Nothing about Marcus Aurelius’ reign was fair. Fate tested him with one catastrophe after another. The Parthians invaded and triggered a war that would last five years. Then the River Tiber flooded, destroying homes and livestock, causing a famine in Rome. Then, after victory against the Parthians, Romans brought back a deadly contagion, which became known as the Antonine Plague. Then, crippled by famine and plague, hostile tribes to the north seized the opportunity to band together and attacked the Romans—a war that would last the rest of his days.
And while all of that was going on, he lost eight children—some in infancy, some to the plague. Then, just as it looked like his fortunes might be turning, Marcus came down with the disease. His doctors’ diagnosis gave him only a few days to live. The ancient Roman historian Cassius Dio tells us he immediately summoned “the best men of the senate” to make his final command: that they counsel and guide his son Commodus.
It doesn’t matter if Fate deals us an unfair hand, it doesn’t matter if a pandemic upends life as we know it, it doesn’t matter if we’re told we only have a few days left. We still have a job—our most important job—to do. The sports journalist and mom of two, Kelsie Snow, has been writing beautifully about this on her blog. Two years ago, eighteen months after having a stroke, Snow’s husband was diagnosed with ALS at the age of 37. “During our darkest days last June,” she wrote, “our son had baseball practice. Because even if your heart has been ripped from your chest, your kids still have school and sports and you still have to feed them and do laundry.”
Nobody deserves what Snow and her husband are going through. Nobody deserves the steady dose of misfortune Marcus was showered with. It is unfair. Life is. If it hasn’t yet been to you yet, just wait.
Of course, we’ll feel pain. We’ll be sad, crushed even, by things that happen. We can shake our fist at the sky, we can scream our tonsils out, we can smash the Lego castle against the wall, but then we have to get back to work. Our son has practice to get to, our daughter has school tomorrow, our family needs food on the table.
It’s not always going to be fair, but it won’t stop. It can’t. And neither can you.

☆ ☆ ☆

# Work request 1:
Answer these questions from the piece on Marcus Aurelius:
(a) How long did the war set off by the Parthian invasion last?
(b) How many children did Marcus lose?
(c) At what age was Kelsie Snow's husband diagnosed with ALS?
# Work request 2:
Write out the passage of the piece on Marcus Aurelius that starts with "It doesn’t matter if Fate" and goes on through "yet, just wait.".

☆ ☆ ☆

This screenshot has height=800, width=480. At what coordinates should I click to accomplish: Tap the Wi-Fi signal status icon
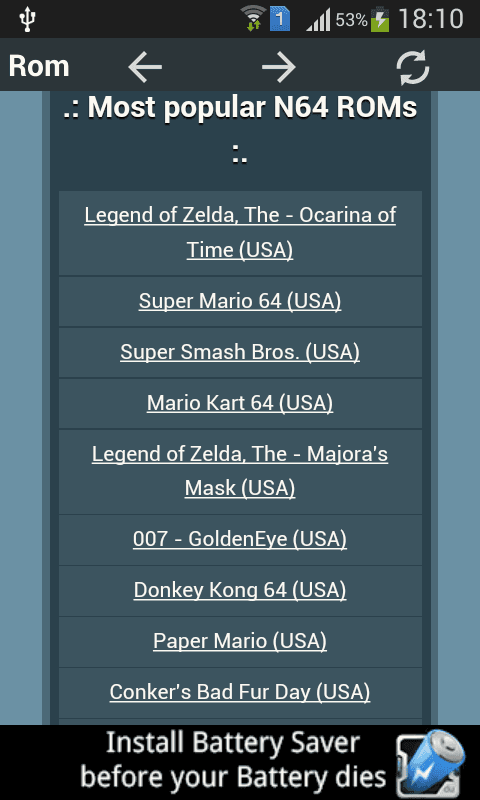253,19
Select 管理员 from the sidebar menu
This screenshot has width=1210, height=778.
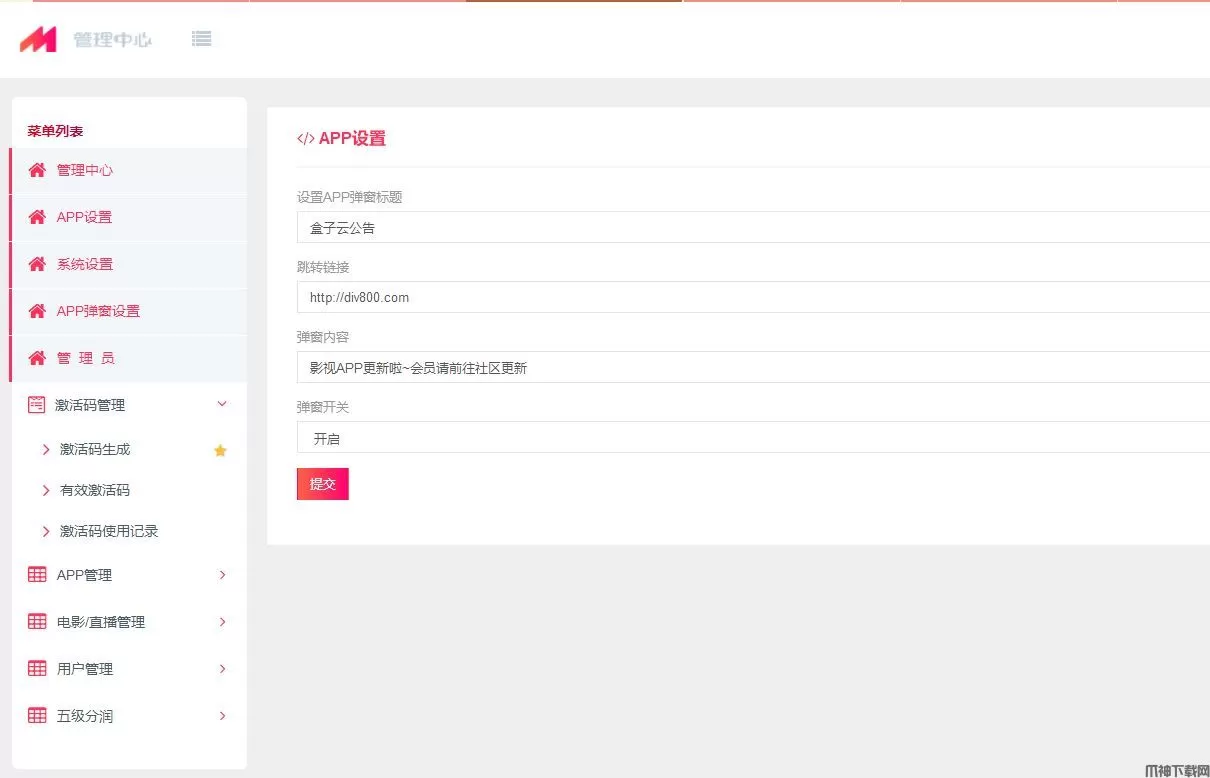pos(85,358)
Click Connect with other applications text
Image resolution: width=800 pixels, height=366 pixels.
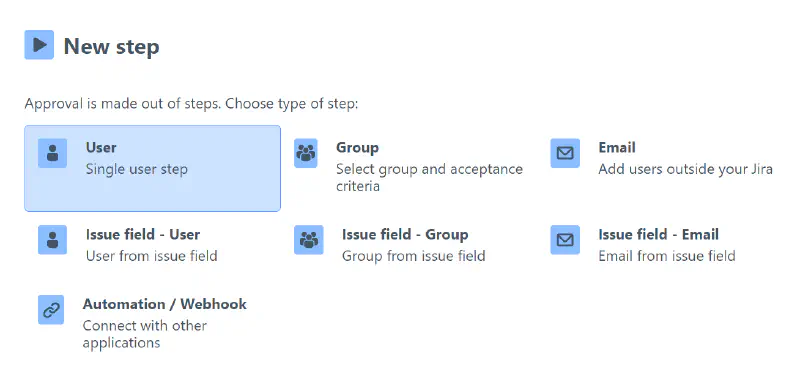[144, 334]
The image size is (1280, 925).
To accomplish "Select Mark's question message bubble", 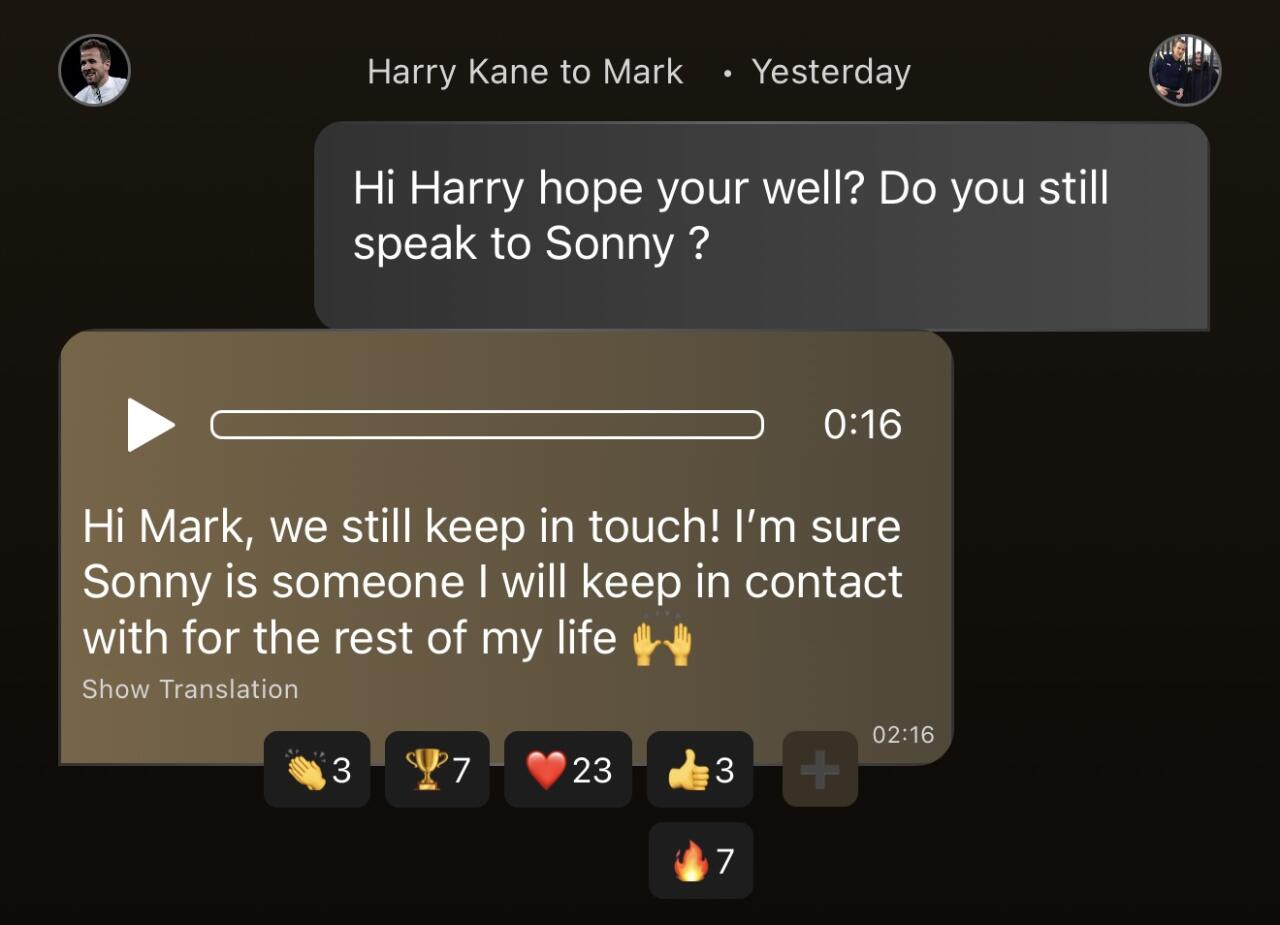I will click(x=762, y=226).
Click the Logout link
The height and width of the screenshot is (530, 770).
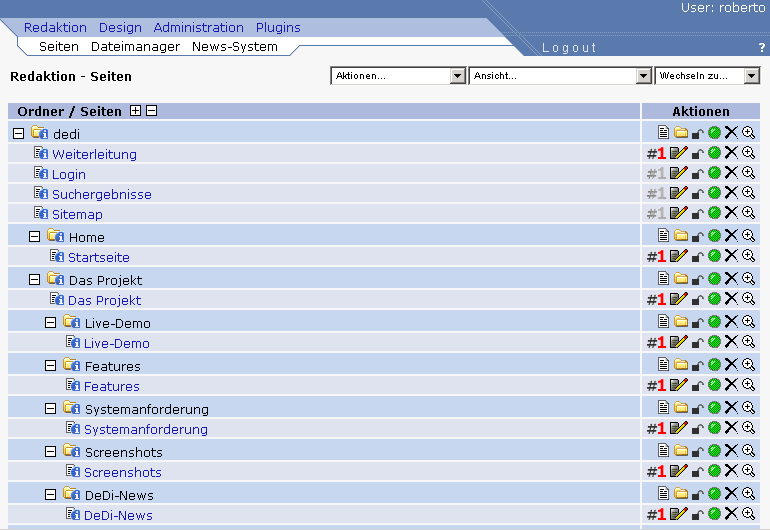coord(569,48)
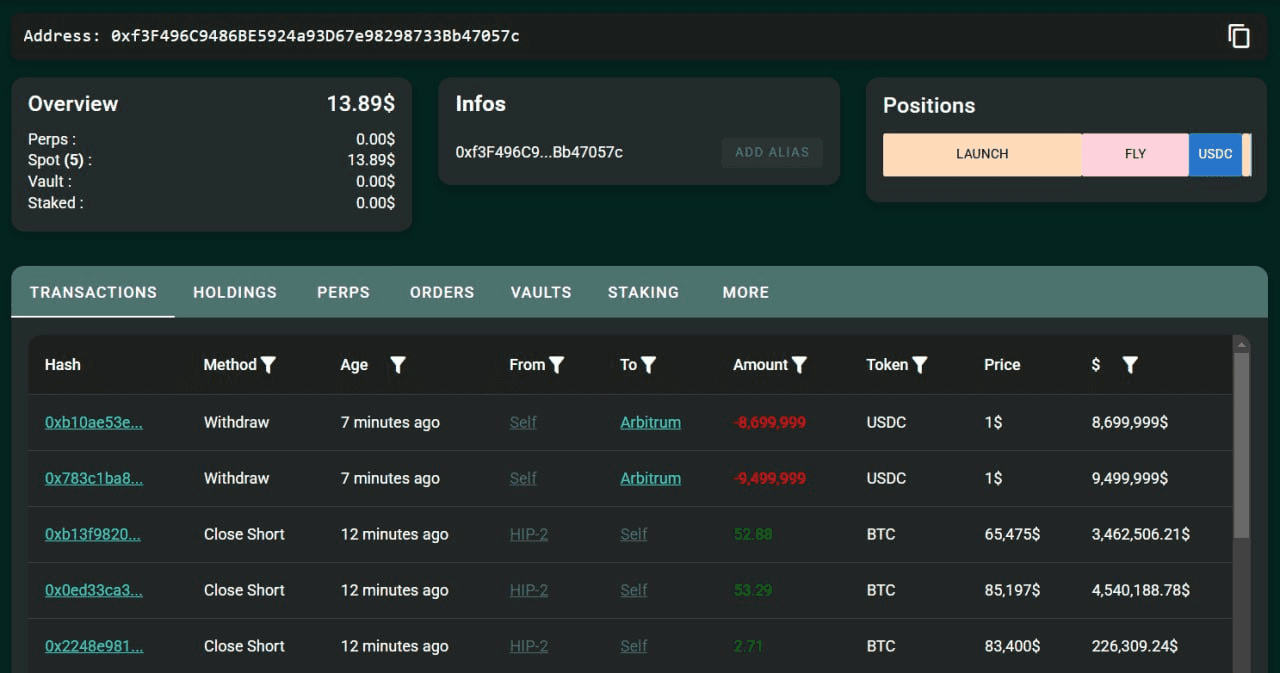
Task: Open the Arbitrum link in first row
Action: point(650,422)
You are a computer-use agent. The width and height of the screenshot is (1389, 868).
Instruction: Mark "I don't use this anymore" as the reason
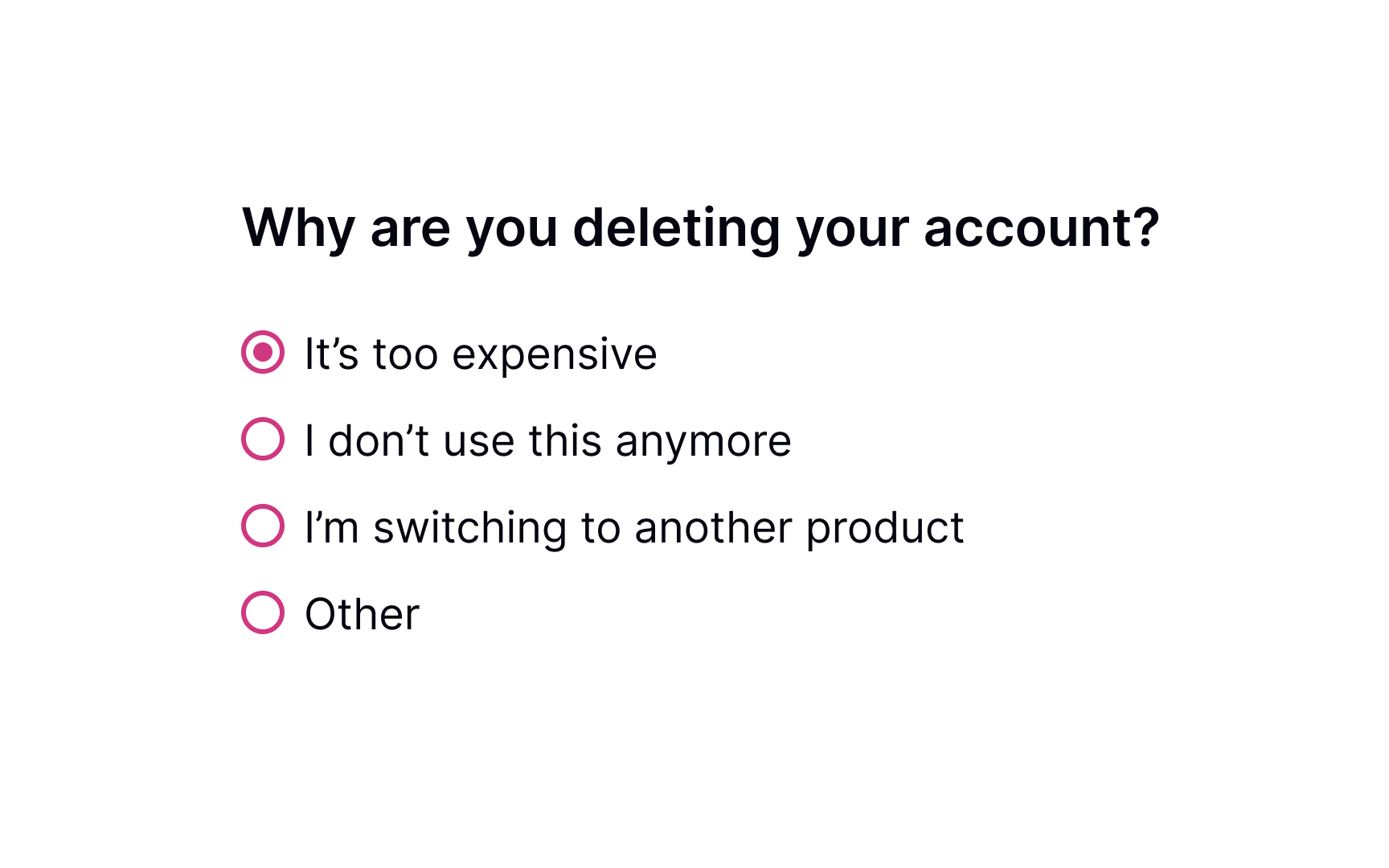click(x=263, y=439)
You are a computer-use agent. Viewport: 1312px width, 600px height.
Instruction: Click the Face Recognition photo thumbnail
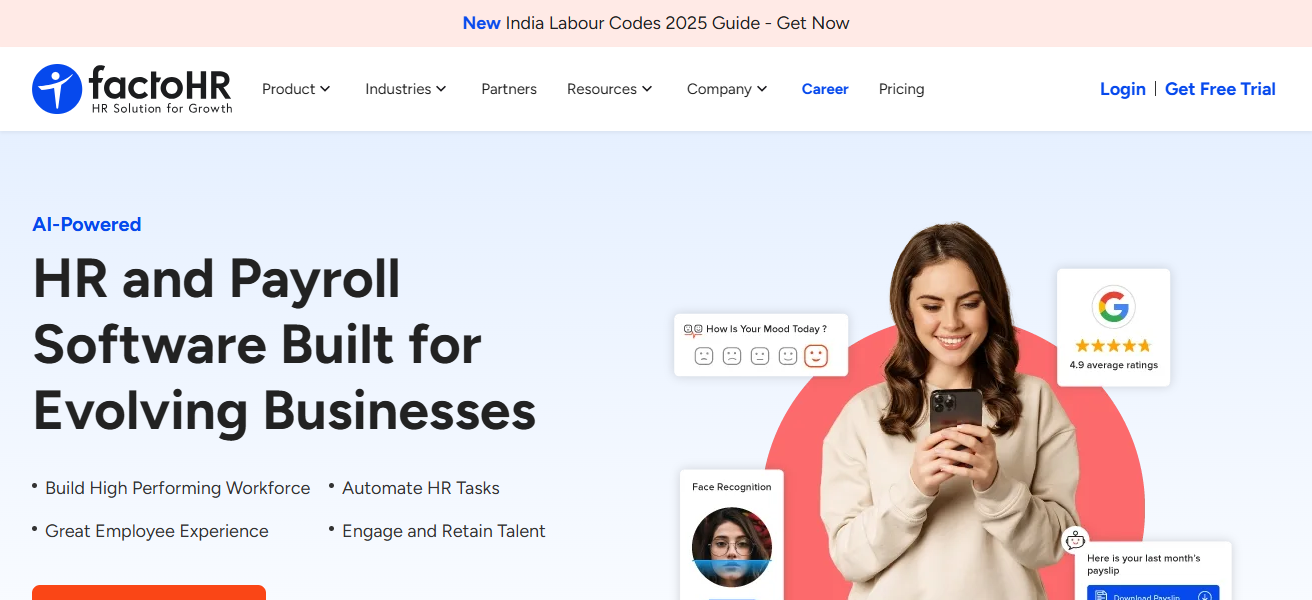[732, 548]
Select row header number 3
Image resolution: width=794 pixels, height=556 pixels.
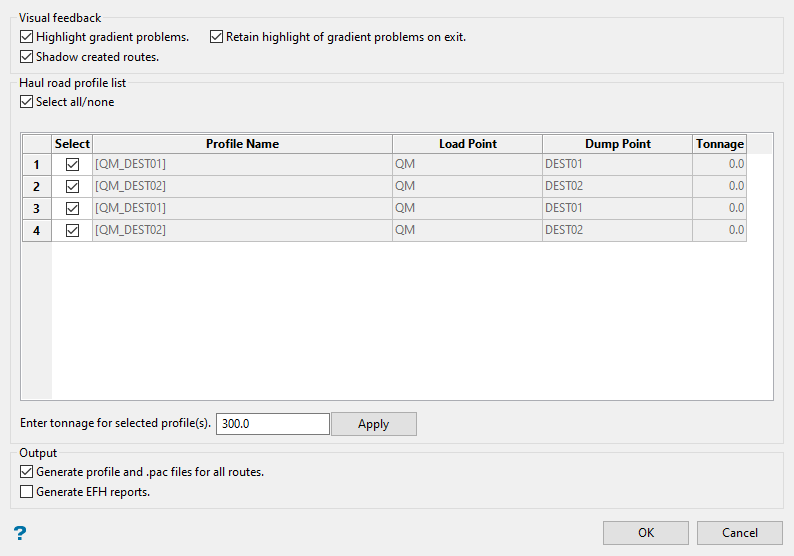36,208
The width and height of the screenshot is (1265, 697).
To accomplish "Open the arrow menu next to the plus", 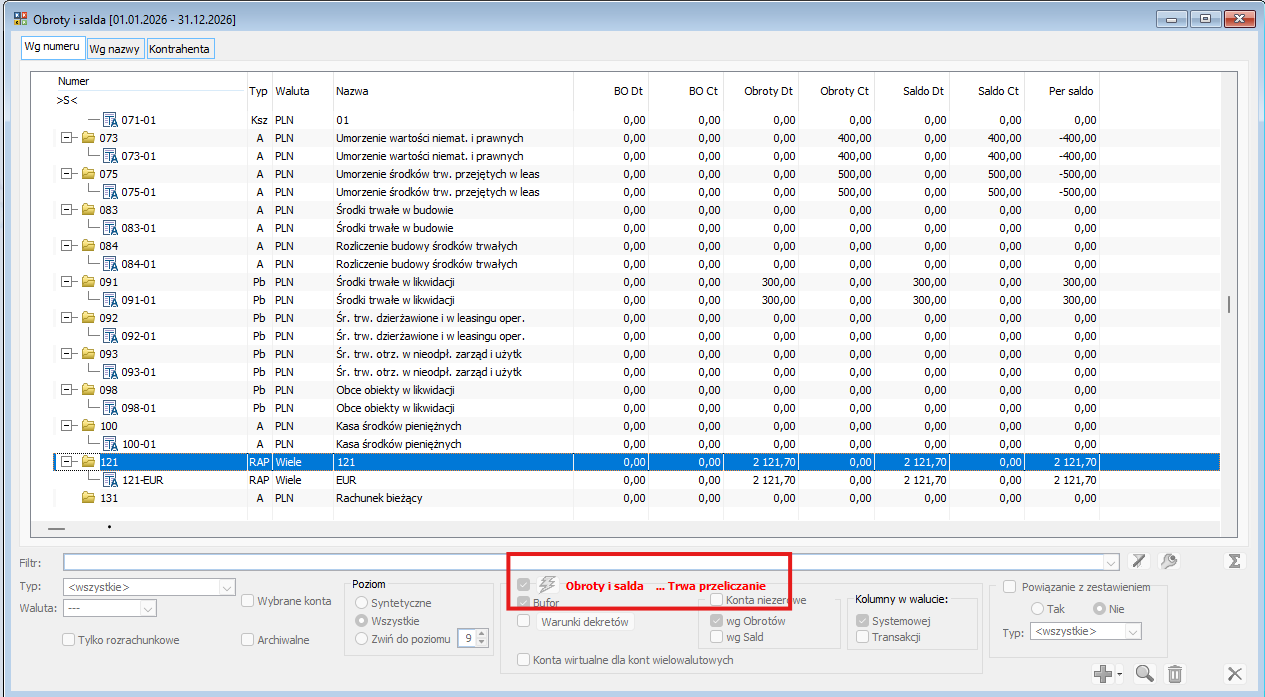I will click(x=1119, y=675).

☆ ☆ ☆

# Written solution 1:
(a) Five years.
(b) Eight.
(c) 37.

# Written solution 2:
It doesn’t matter if Fate deals us an unfair hand, it doesn’t matter if a pandemic upends life as we know it, it doesn’t matter if we’re told we only have a few days left. We still have a job—our most important job—to do. The sports journalist and mom of two, Kelsie Snow, has been writing beautifully about this on her blog. Two years ago, eighteen months after having a stroke, Snow’s husband was diagnosed with ALS at the age of 37. “During our darkest days last June,” she wrote, “our son had baseball practice. Because even if your heart has been ripped from your chest, your kids still have school and sports and you still have to feed them and do laundry.”
Nobody deserves what Snow and her husband are going through. Nobody deserves the steady dose of misfortune Marcus was showered with. It is unfair. Life is. If it hasn’t yet been to you yet, just wait.